Sir, I wish to report the unusual presentation of an idiopathically fractured mandible.

A 67-year-old female presented for an urgent dental appointment complaining of pain over the right-hand side of her face, which was swollen over the mid-body of mandible. The swelling was allegedly present for the past four days with increasing size and severity. At the time of presentation, it was approximately the size of half a ping pong ball. She attended on the advice of her GP who believed this swelling could have been of dental origin.

Following a stroke six months ago, she was diagnosed with lung cancer, three weeks of radiotherapy ensued and then no other treatment. She was a well-controlled type 2 diabetic and suffered from fibromyalgia. Her current medications included metformin, inhalers, and tramadol, with no history of bone-modifying medication.

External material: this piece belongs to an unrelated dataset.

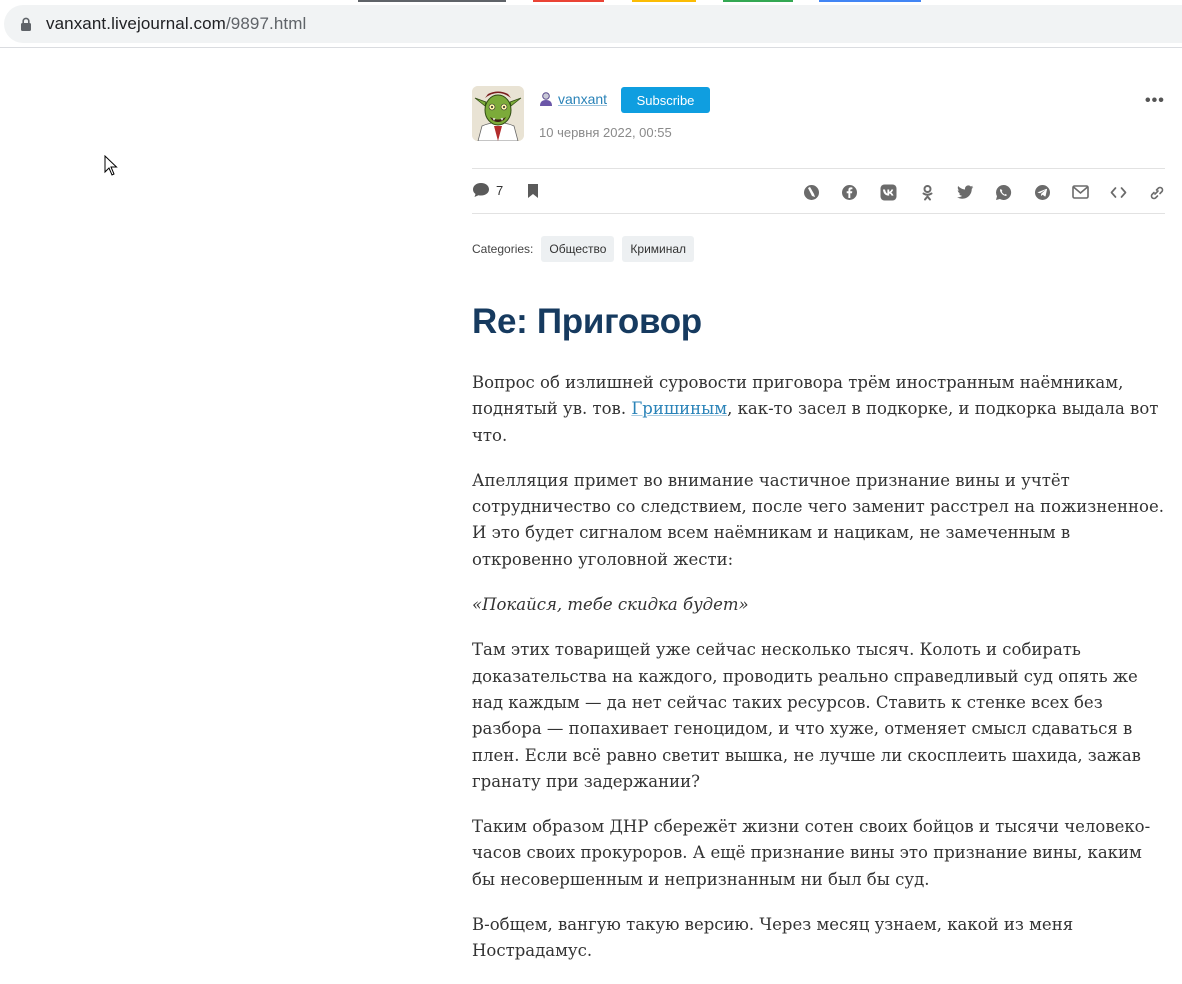 The image size is (1182, 984). Describe the element at coordinates (1080, 192) in the screenshot. I see `email-icon` at that location.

She described having been completely edentulous for a number of years. On clinical examination, there was no cervical lymphadenopathy but mild unilateral tracking of the swelling down the neck. Upper and lower comfortable, stable, and retentive complete acrylic dentures were present, and had never caused any concerns. Intra-oral landmarks were unremarkable. Over the Attwood Class V alveolar ridge of the lower right premolar region, there was acute tenderness to palpation, especially buccally directly adjacent to the extra-oral swelling. Here, the swelling was firm, fixed, and contained within well-circumscribed boundaries. No intra-oral fluid-filled swelling, fistula/sinus, bruising or cut was identified.

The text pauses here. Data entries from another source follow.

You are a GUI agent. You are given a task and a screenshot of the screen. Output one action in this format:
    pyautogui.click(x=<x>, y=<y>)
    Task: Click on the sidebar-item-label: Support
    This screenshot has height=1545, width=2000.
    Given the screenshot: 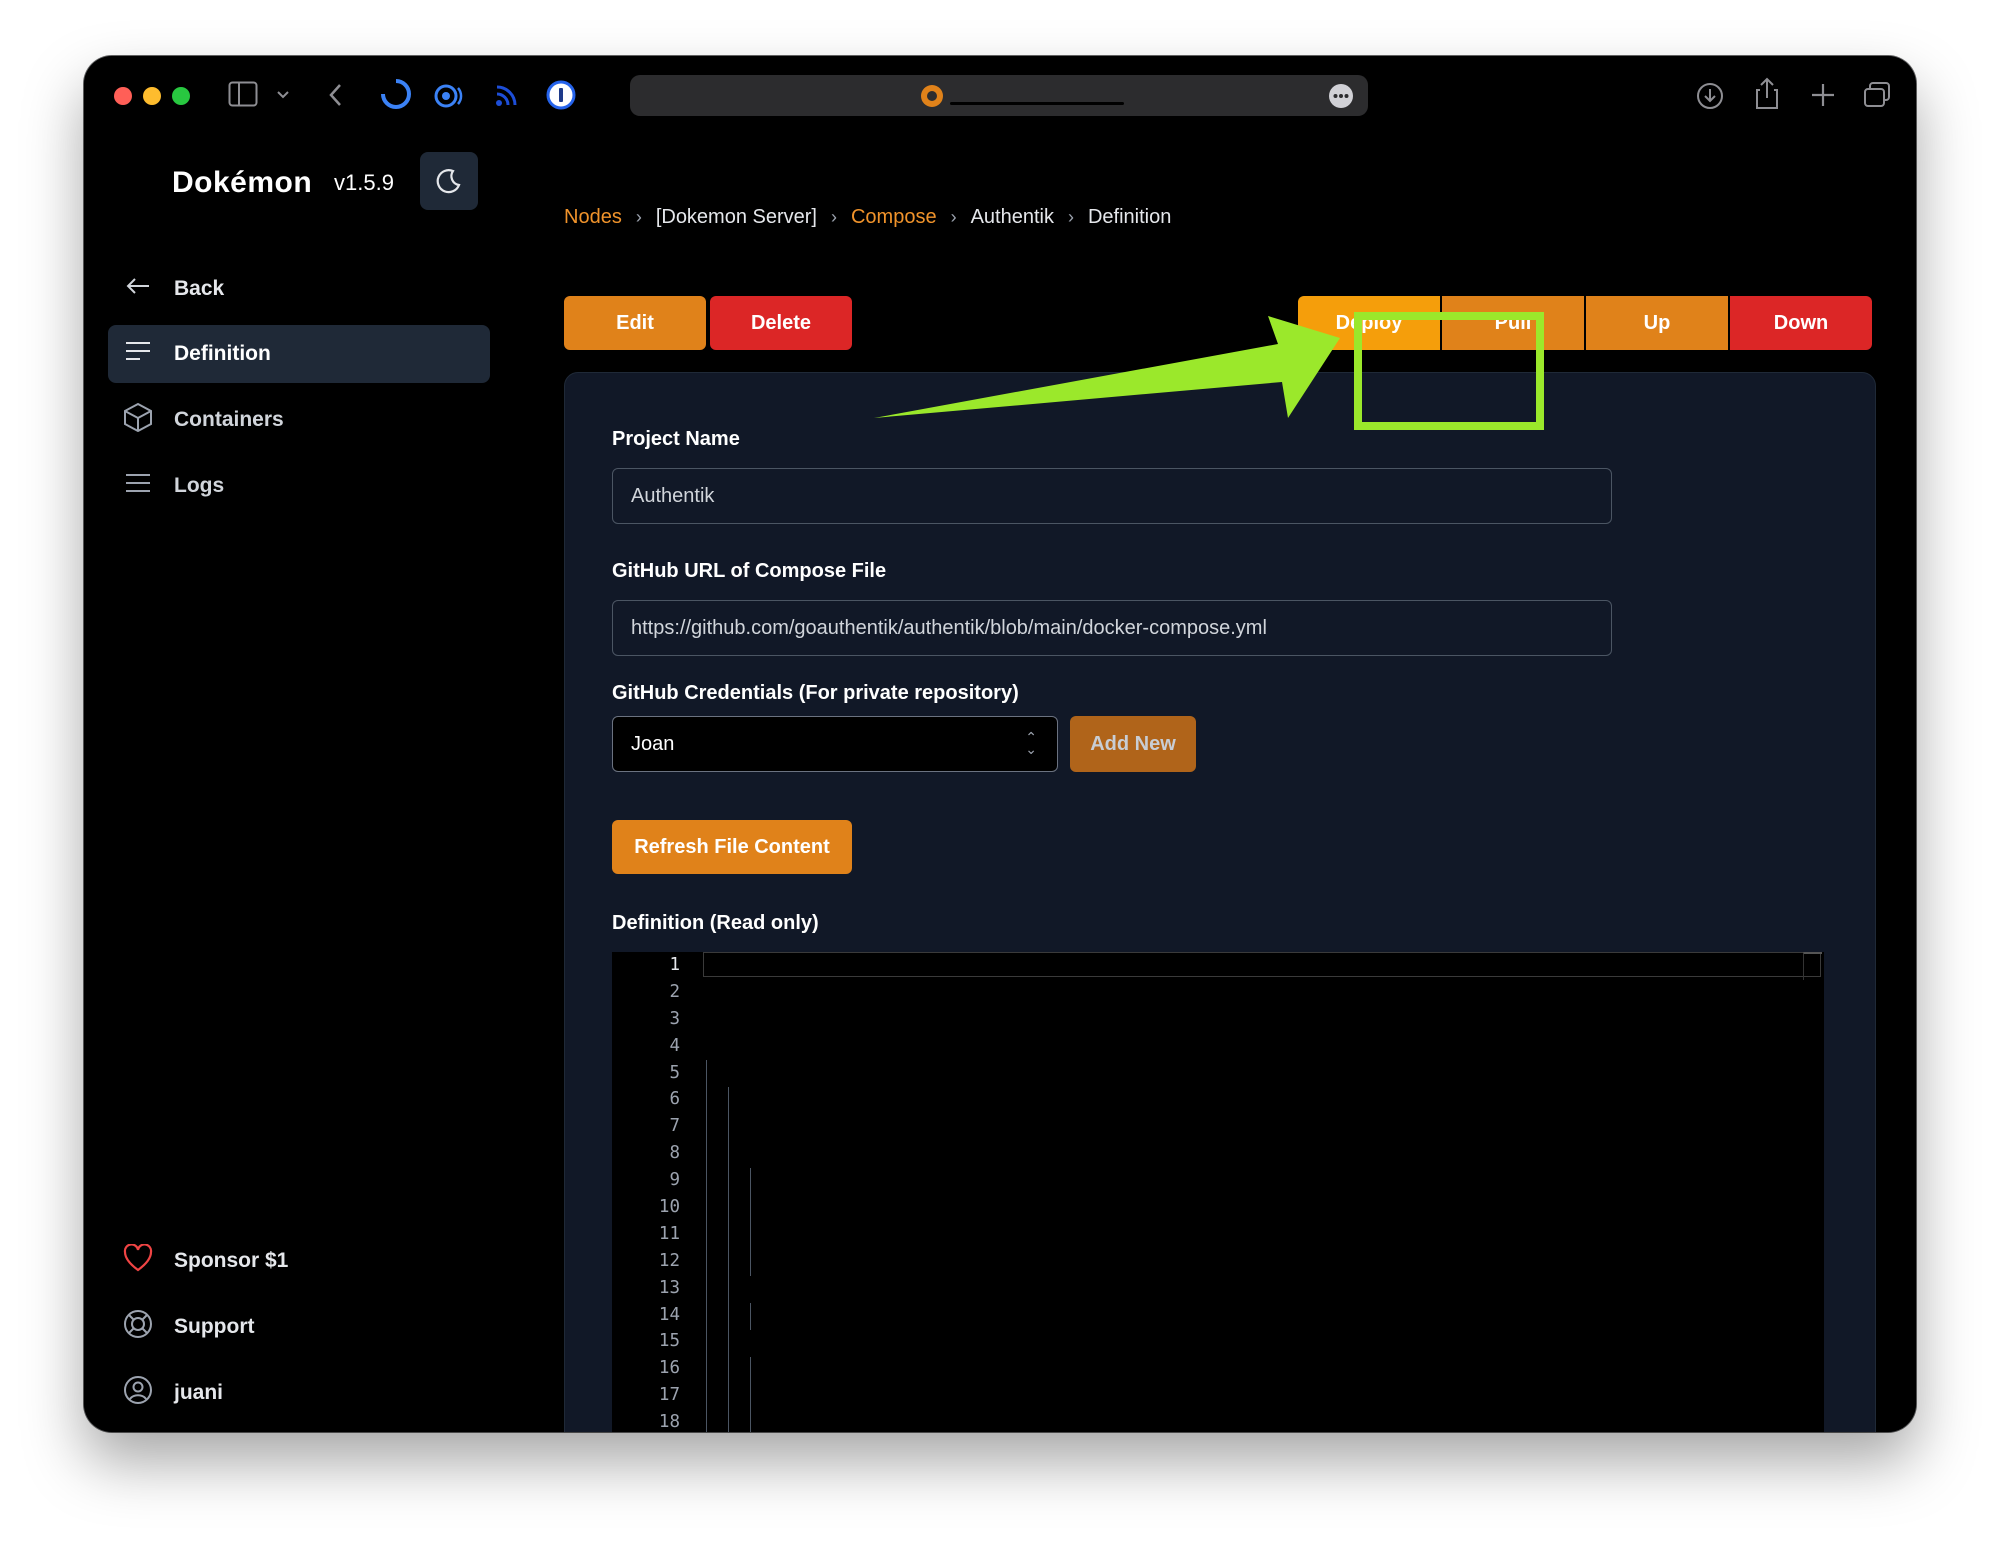 What is the action you would take?
    pyautogui.click(x=214, y=1326)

The patient recalled no history of trauma to the region, nor recent over-zealous eating, and the dentures were intact. Initial discussion included further investigation using a periapical radiograph in order to ascertain the possibility of a potentially unerupted tooth, retained root, other bone pathology or any infectious process. A second opinion was sought from a senior colleague, who could only confirm the original findings and acquiesced with the plan.

We decided to explore further using panoramic radiography to better gauge a larger area for identifying a cause for this idiopathic swelling (Fig. 1).

Fig. 1
figure 1

A full panoramic radiograph identifying the horizontally ectopic lower left premolar and a complete, undisplaced mid-body mandibular fracture on the right-hand side

The OPG revealed the presence of a horizontally ectopic lower left premolar and a complete, undisplaced mid-body mandibular fracture.

The patient was informed and extremely surprised. The local SHO in oral and maxillofacial surgery was called and the patient was advised to transfer across to A&E immediately. An initial management plan of intra-venous antibiotics followed by fixation was devised.

Idiopathic fractures of the mandible, most commonly categorised in pathological fractures, are rare and account for 2% of all mandibular fractures.1

There are many risk factors associated with pathological mandibular fractures such as age, gender, existing infection, or bone lesions.1 Identification of such fractures can be beneficial for patient care and should be recognised as a potential differential diagnosis when assessing high risk patients.